Par Cadev • Dans la presse • Mercredi 12/12/2018 • 0 commentaires • Version imprimable

 

La Cour des comptes s’inquiète du problème d’évacuation des déchets radioactifs de l’IRE, à Fleurus. "L’accumulation des matières irradiées sur le site de Fleurus risque de mettre en péril la continuité de l’exploitation", affirme-t-elle.

 

L’IRE (Institut des radioéléments), basé à Fleurus, joue un rôle clé en matière d’isotopes médicaux : après transformation de la matière première par le SCK-CEN de Mol, il assure en effet 25% de la production mondiale du molybdène-99, un produit phare en médecine nucléaire, grâce auquel on peut réaliser des examens du cerveau, du foie ou des os. Mais à en croire la Cour des comptes, la continuité de ses activités est menacée.

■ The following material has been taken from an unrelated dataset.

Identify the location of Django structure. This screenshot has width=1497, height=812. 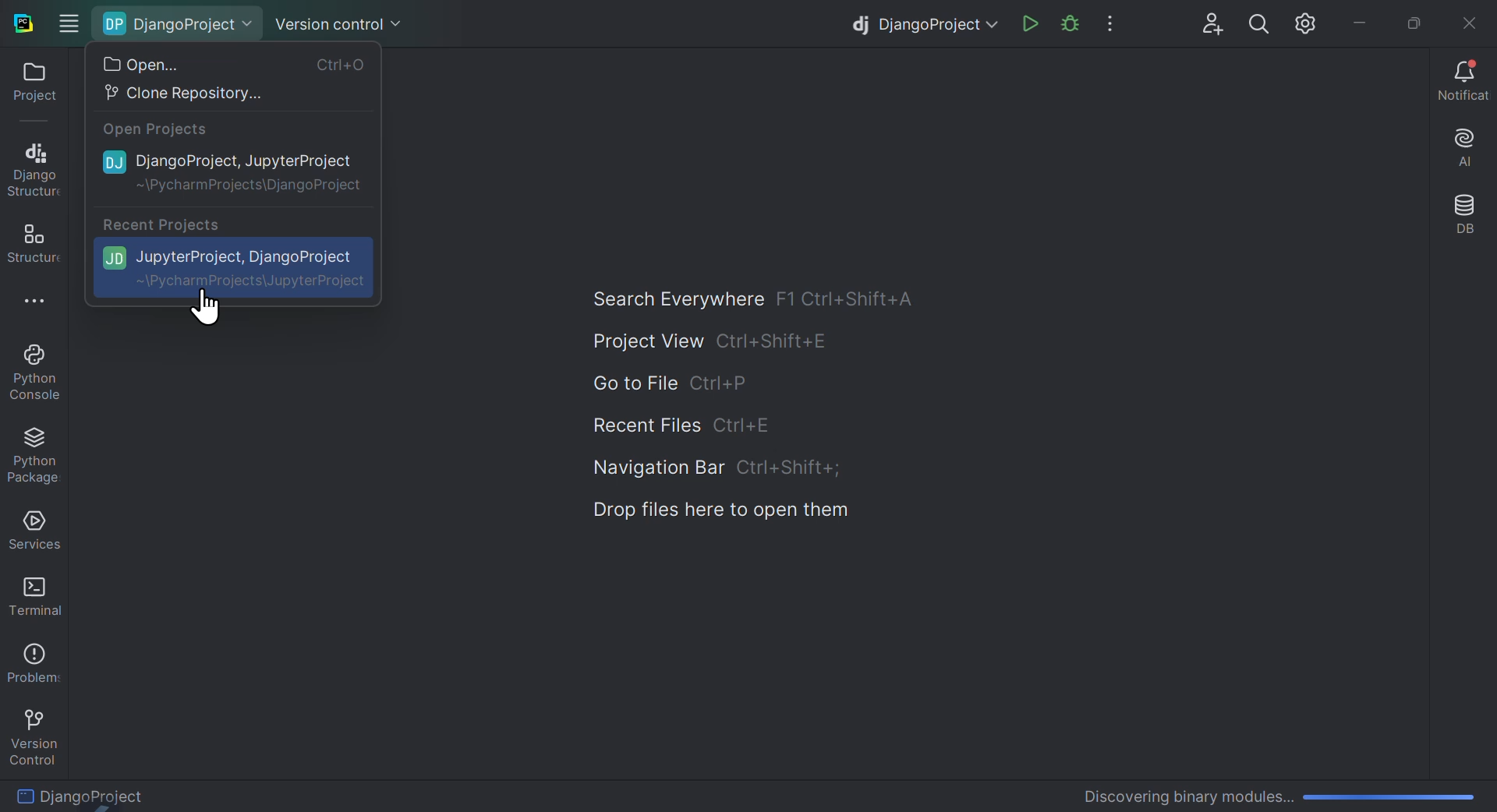
(33, 166).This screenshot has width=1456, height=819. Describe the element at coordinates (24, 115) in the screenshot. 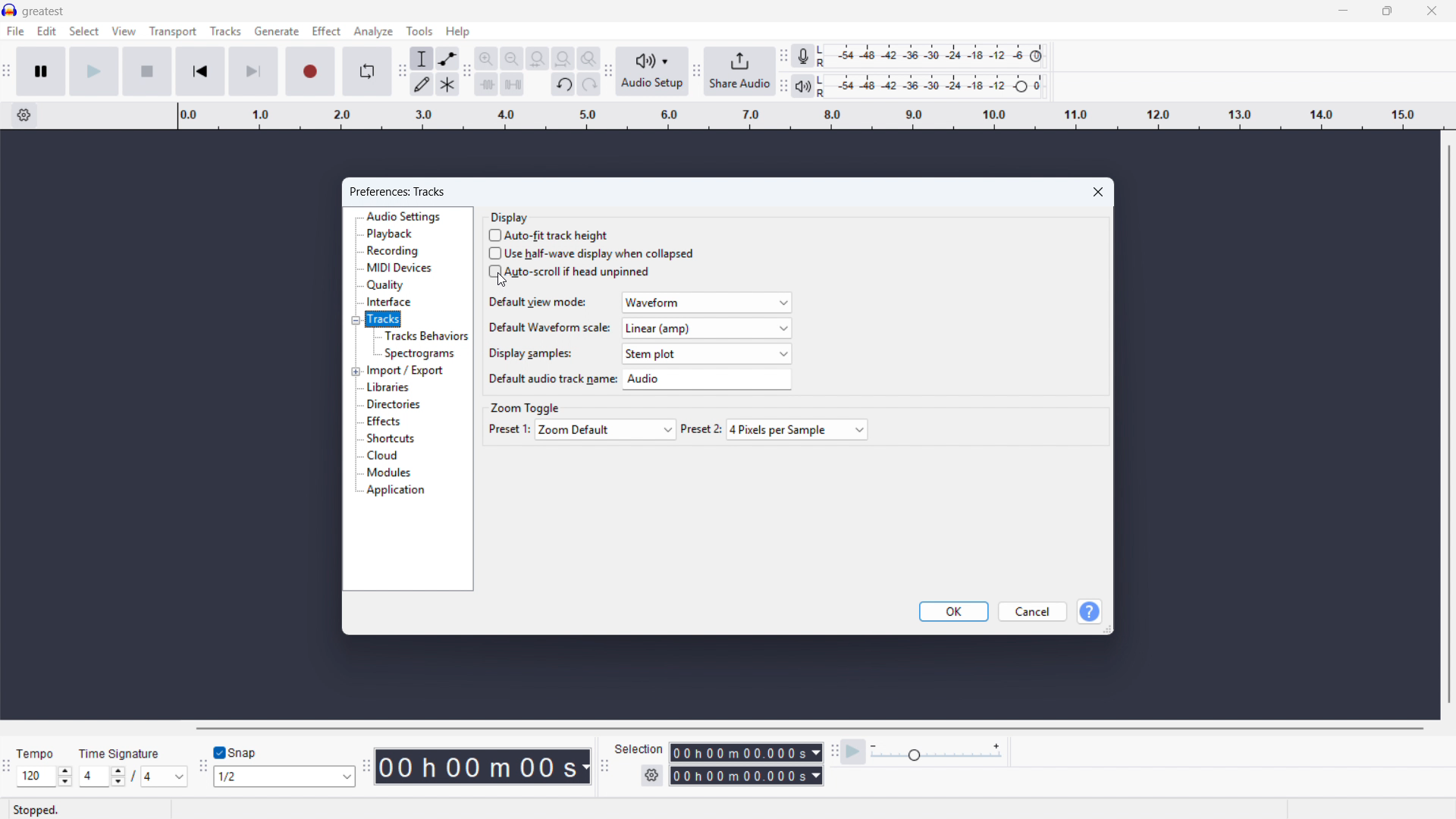

I see `Timeline settings ` at that location.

L’information, publiée dans le 175e cahier d’observations remis mi-novembre à la Chambre, est passée quasiment inaperçue.

Le problème ? Depuis la création de l’IRE en 1971, les matières irradiées n’ont quasiment jamais été évacuées du site de Fleurus. Résultat : la capacité physique de stockage a été atteinte, et la limite légale de détention de ce type de matières sur le site de Fleurus a dû faire l’objet de plusieurs dérogations du gendarme du nucléaire, l’AFCN.

L’IRE a obtenu l’autorisation d’augmenter temporairement sa capacité physique de stockage, en achetant quatre containers spéciaux, à 750.000 euros pièce. Deux sont déjà remplis et se trouvent sur le site de Fleurus, dans l’attente de leur évacuation, explique la Cour des comptes.

Ces containers contiennent de l’uranium irradié, issu du processus de production des radio-isotopes. Depuis 2012, l’IRE cherche une solution structurelle à l’accumulation de ces résidus sur son site. Il a étudié plusieurs pistes, et retenu celle du projet Recumo : il les enverrait au SCK-CEN, à Mol, qui les purifierait pour les réutiliser pour la production de radio-isotopes ou comme combustible pour des réacteurs de recherche. Mais ce projet est toujours en développement.